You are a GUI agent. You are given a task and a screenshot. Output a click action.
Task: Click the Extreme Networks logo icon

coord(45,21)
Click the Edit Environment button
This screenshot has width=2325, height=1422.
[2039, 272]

########################################

▸ Do this: Lay out every line of the listing as a JSON list of strings, one string per line, omitting any blank lines.

▸ Task solution:
[
  "You are a GUI agent. You are given a task and a screenshot. Output a click action.",
  "Task: Click the Extreme Networks logo icon",
  "coord(45,21)",
  "Click the Edit Environment button",
  "This screenshot has width=2325, height=1422.",
  "[2039, 272]"
]